Porque é que a política é assim, falsa, incoerente, inconsistente e hipócrita? 

Entre incêndios, furtos e outros acontecimentos, continuo a ver os políticos mais preocupados com jogos de poder do que realmente unidos a tentar encontrar soluções.

A tragédia de Pedrogão precisa de respostas, mas porque pretendem os políticos respostas rápidas? Respostas rápidas não são efectivas e na maior parte das vezes nem verdadeiras. Precisamos de respostas seguras que permitam a médio e a longo prazo encontrar estratégias preventivas eficazes.

O fast food do discurso político já esgotou. Poucos são os que acreditam no entusiasmo das repostas alternativas que alguns partidos da oposição apresentam, no imediato, quando algo de negativo acontece com os governos em função. A razão é muito simples: quando constituíram governo os mesmos partidos e pessoas não foram coerentes com o discurso que agora transmitem, nem ágeis na procura de soluções. A agilidade surge quando pressentem que os acontecimentos trágicos podem servir de rampa de lançamento para aumentar a visibilidade e ganhar espaço político para crescer nas audiências e quiçá começar a ganhar votos para as próximas eleições.

Os próprios jornalistas já nem conseguem esconder o incómodo ou irritação que esta atitude lhes provoca. Há políticos completamente despersonalizados que agem como se fossem máquinas pré-programadas não conseguindo sair do conceito político de oposição e assumir uma atitude que contrarie a tendência e acrescente algo de novo. A mudança só acontece, em alguns casos, quando abandonam as carreiras de políticos de alta competição e assumem o papel de analistas.

Depois vem o espanto com a abstenção e a falta de interesse da comunidade na vida politica. Roupa suja por roupa suja serve o love on top, pelo menos estamos certos que não vão decidir aspectos essenciais da nossa vida e da nossa segurança e só ocupam espaço num canal.

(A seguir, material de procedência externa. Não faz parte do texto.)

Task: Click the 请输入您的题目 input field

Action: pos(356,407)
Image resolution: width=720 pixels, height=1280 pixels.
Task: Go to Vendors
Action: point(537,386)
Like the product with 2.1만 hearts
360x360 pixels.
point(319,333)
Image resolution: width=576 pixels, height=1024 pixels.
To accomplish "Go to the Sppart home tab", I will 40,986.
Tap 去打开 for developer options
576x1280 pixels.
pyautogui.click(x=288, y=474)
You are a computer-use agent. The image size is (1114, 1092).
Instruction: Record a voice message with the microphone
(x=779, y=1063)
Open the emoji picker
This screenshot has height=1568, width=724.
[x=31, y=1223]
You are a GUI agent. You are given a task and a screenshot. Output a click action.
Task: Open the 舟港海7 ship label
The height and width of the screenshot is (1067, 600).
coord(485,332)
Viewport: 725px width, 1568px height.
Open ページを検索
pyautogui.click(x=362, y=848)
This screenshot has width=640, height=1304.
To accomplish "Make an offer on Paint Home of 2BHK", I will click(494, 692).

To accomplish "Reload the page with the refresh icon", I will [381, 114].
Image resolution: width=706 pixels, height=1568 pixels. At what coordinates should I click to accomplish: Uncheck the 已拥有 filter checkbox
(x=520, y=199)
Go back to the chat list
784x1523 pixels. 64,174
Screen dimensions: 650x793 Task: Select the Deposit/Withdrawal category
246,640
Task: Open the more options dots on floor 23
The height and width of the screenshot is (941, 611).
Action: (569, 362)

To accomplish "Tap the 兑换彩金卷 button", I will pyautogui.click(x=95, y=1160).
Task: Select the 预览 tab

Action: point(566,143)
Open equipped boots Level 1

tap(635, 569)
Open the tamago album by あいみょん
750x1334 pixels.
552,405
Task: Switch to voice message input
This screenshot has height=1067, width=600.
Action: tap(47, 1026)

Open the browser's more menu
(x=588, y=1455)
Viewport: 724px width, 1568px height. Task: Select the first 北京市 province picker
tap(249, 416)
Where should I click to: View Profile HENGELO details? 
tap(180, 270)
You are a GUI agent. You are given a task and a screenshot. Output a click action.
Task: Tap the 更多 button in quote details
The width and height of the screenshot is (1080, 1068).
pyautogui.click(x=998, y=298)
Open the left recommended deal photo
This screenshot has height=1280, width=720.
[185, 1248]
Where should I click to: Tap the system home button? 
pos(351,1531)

Na região, o tema Savoy reapareceu na boca de alguns como: a oportunidade.
O Savoy? O que há mais para dizer que já não se tenha percebido? E porque surgem agora discursos a criticar o que já defenderam ou silenciaram em tempos não tão distantes. Porque é que a política é assim, falsa, incoerente, inconsistente e hipócrita? Será que com o tempo a maioria dos políticos perde a noção do certo e do errado e só conseguem raciocinar em ciclo fechado olhando as suas responsabilidades na lógica de alguns adeptos de futebol?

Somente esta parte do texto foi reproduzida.